Missteps could lead to union’s removal – Public hearings tomorrow
MIDLAND — With one of the nation’s longest hospital nurses’ strikes entering its seventh month, observers are questioning whether strikers at Northern Michigan Hospital can win further concessions from their employer. Officials of Teamsters Local 406, which represents the nurses, should re-evaluate strategy and priorities to avoid facing removal of the union as bargaining representative, according to a labor analyst at the Mackinac Center for Public Policy.
Paul Kersey, labor research associate for the policy center, said, “It’s pretty clear that the Teamsters miscalculated their ability to affect the hospital’s operations. Signs were there from the beginning that this strike was risky.”
Kersey said prior to the strike the union had modest support among nurses. When a government-supervised secret-ballot election to install the Teamsters as collective bargaining representative was certified in January 2002, the Teamsters won narrowly with fewer than half of the nurses at the Petoskey, Mich. hospital voting in favor of union representation. Not all nurses chose to vote.
“From the beginning, about half of the nurses at Northern Michigan Hospital were either opposed to or at best ambivalent about the union and were unlikely to go on strike,” said Kersey. “That in turn meant the hospital would not have to bring in quite so many replacement nurses, and would have an easier time working them into the system.”
By the union’s own estimates, more than 40 percent of nurses opted to continue working. The hospital claims fewer than half the nurses are on strike.
Nurses filed a union decertification petition, although no vote to throw out the union is likely until numerous unfair labor practice charges are resolved. “The possibility of the union’s removal only increases the Teamsters’ difficulties, and puts more pressure on the union to resolve the strike quickly,” said Kersey. “The longer this strike goes on, the more likely the Teamsters’ supporters are to lose faith in the union’s ability to win a good contract, or to just move on to other jobs,” he said.
Among the issues that have been raised by union officials are the hospital’s refusal to establish a committee to oversee patient care and patient-to-staff ratios, pensions, and the institution of the “union shop,” under which nurses who refuse to join the union are required anyway to pay the union an amount approximating regular union membership dues.

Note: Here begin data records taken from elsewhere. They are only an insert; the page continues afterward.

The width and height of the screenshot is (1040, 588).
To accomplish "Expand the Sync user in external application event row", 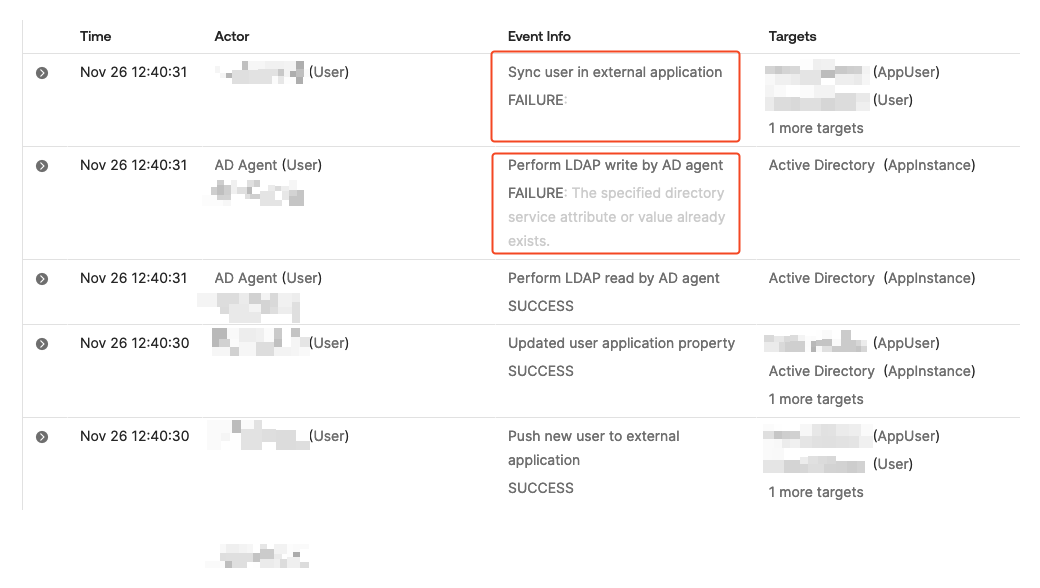I will tap(42, 73).
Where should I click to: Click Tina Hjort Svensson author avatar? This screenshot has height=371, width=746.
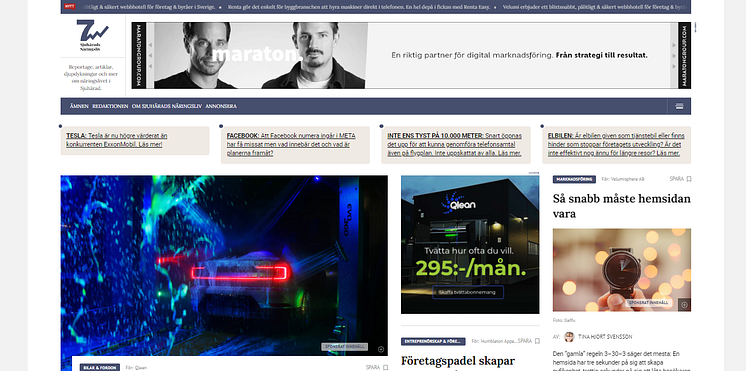(569, 337)
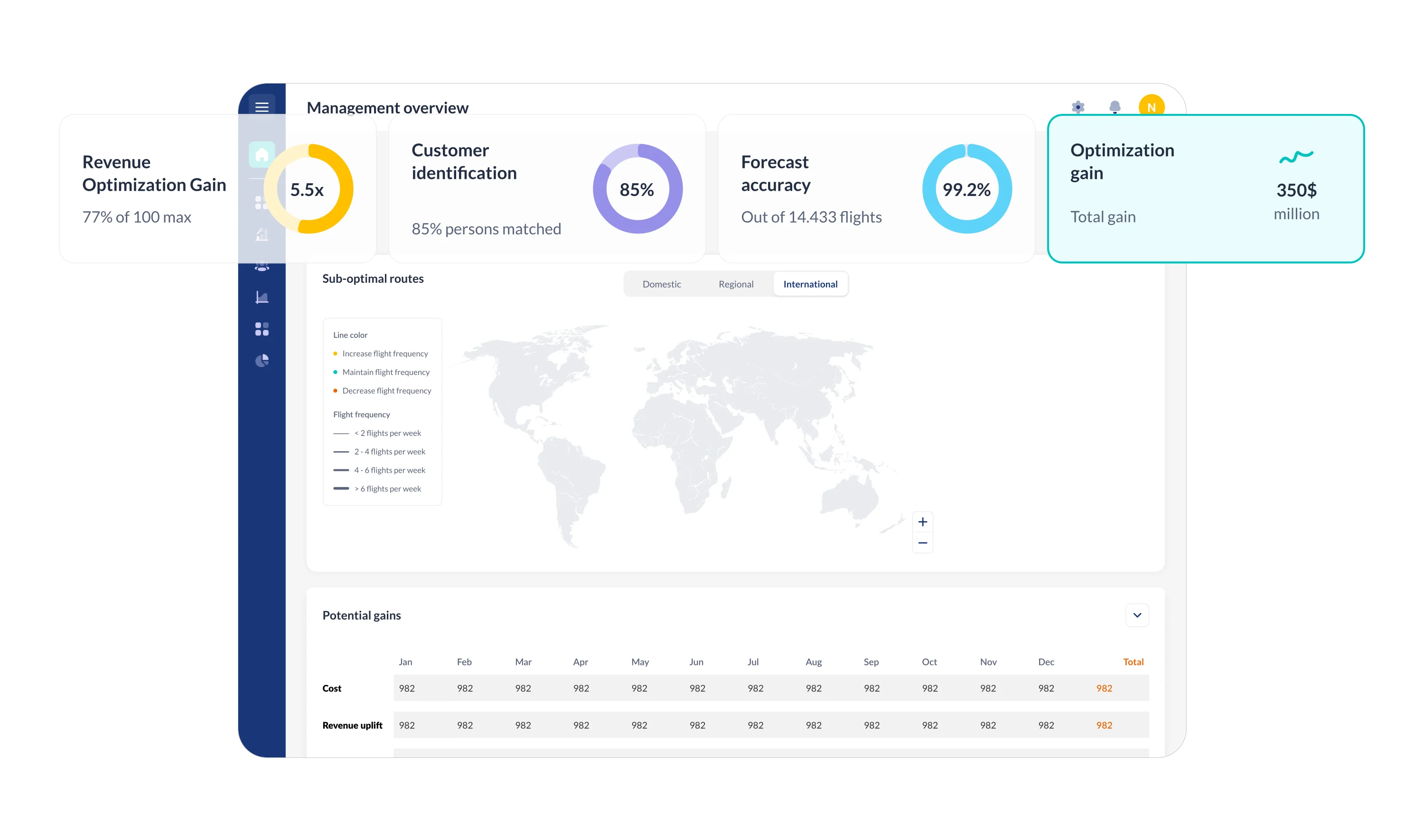Select the International routes tab
Viewport: 1424px width, 840px height.
point(810,284)
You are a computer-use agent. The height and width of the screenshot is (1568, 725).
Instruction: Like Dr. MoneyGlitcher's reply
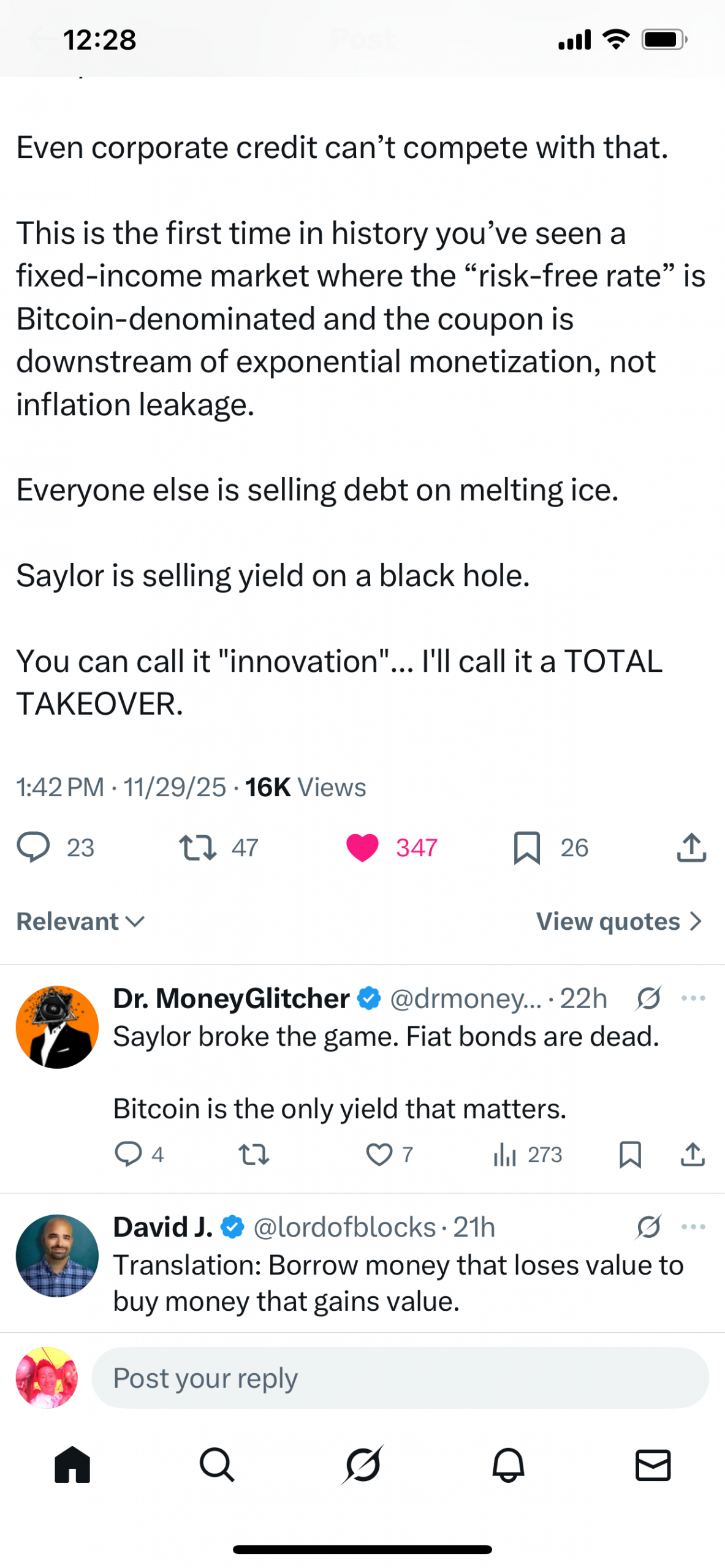pos(379,1154)
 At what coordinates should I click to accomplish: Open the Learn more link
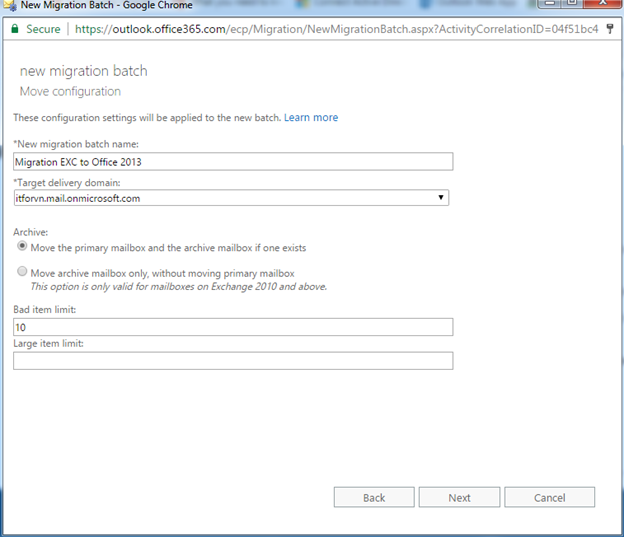pos(311,118)
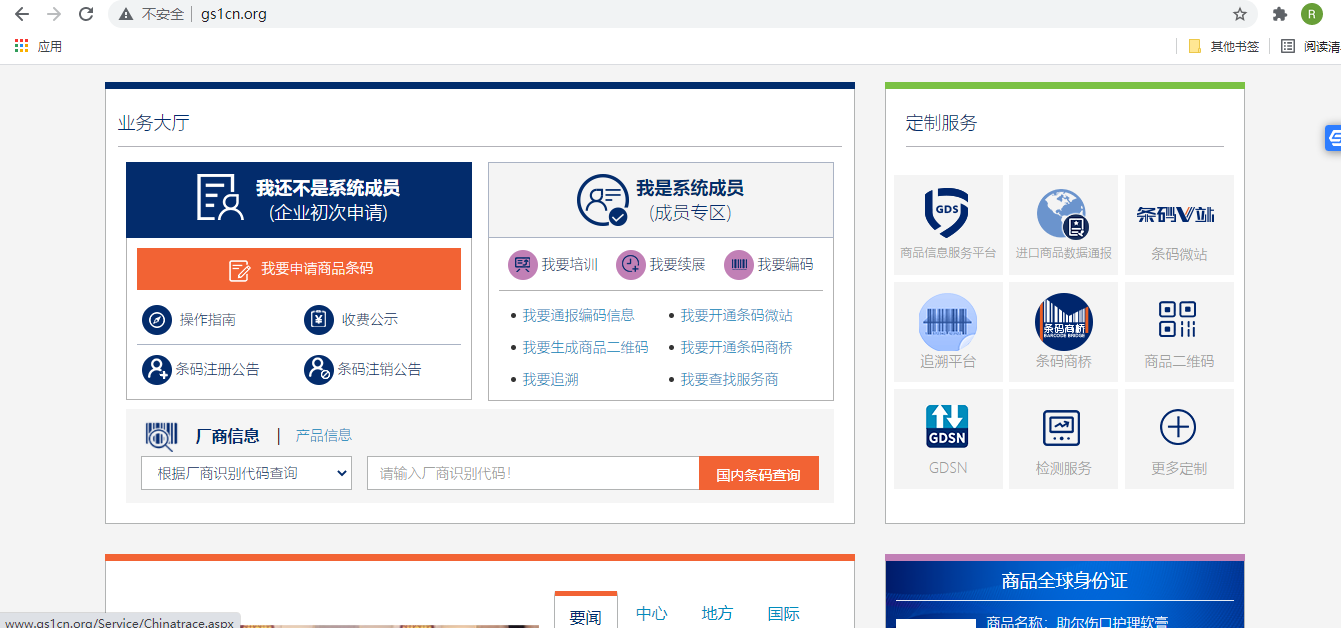Open the 我要通报编码信息 link

point(578,315)
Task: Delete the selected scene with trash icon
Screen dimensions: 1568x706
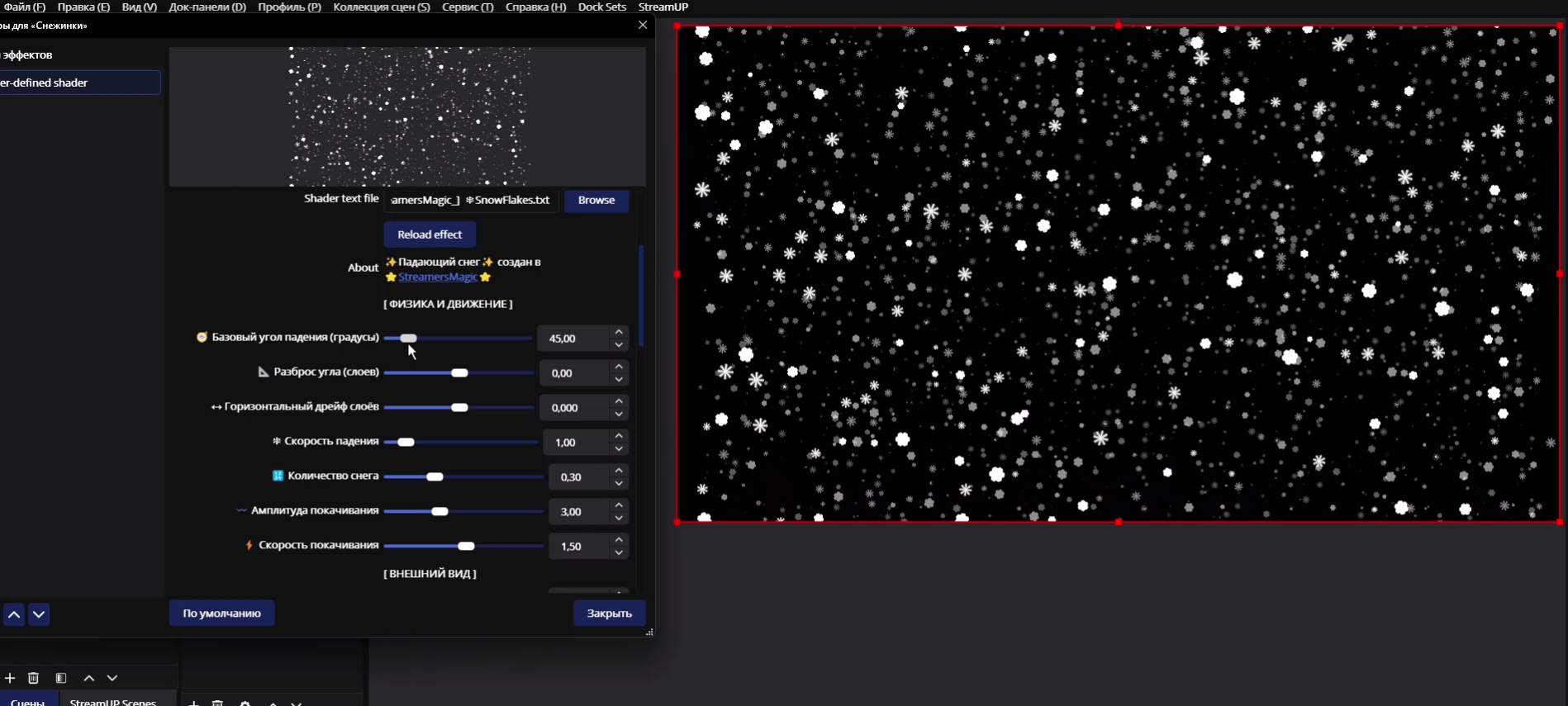Action: (x=34, y=678)
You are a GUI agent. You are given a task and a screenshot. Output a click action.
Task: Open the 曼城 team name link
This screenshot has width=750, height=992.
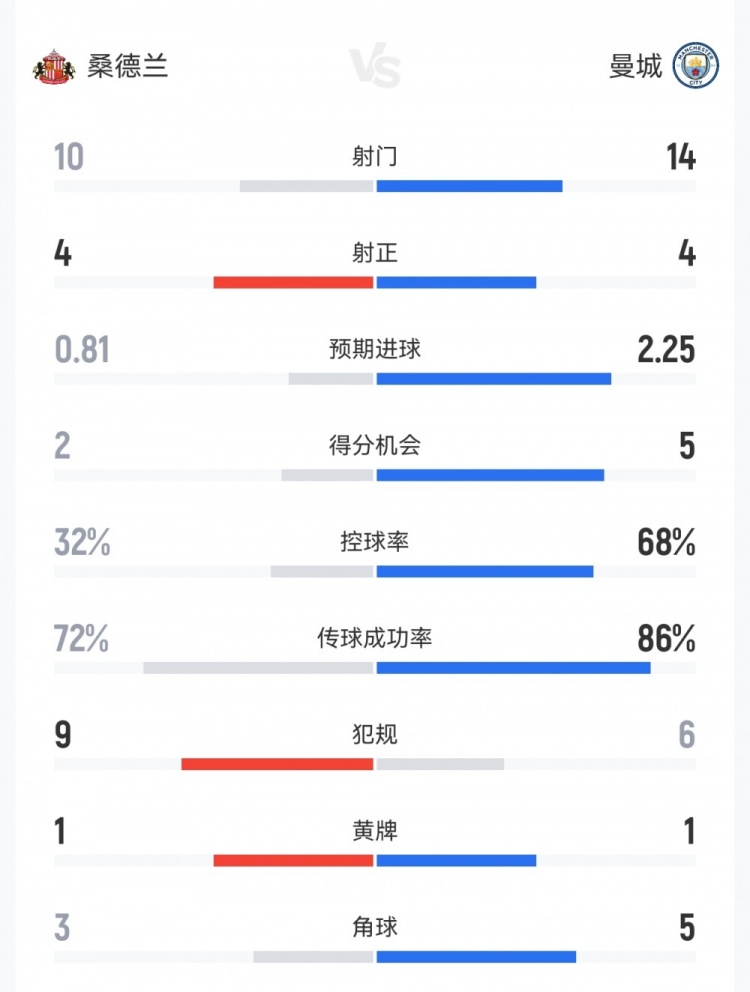coord(635,66)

The hospital has stated that it will not agree to a union shop clause, and hospital spokesman Tom Spencer has stated that this may be the largest single obstacle to a settlement. Teamsters Local 406 business agent Sharon Norton countered that the sides have yet to negotiate on the union shop question. Twenty-three states have prohibited “union shop” clauses under state right-to-work laws.
Community hearings sponsored by the Michigan Department of Consumer and Industry Services on the impact of the strike have been scheduled for July 10 and 11.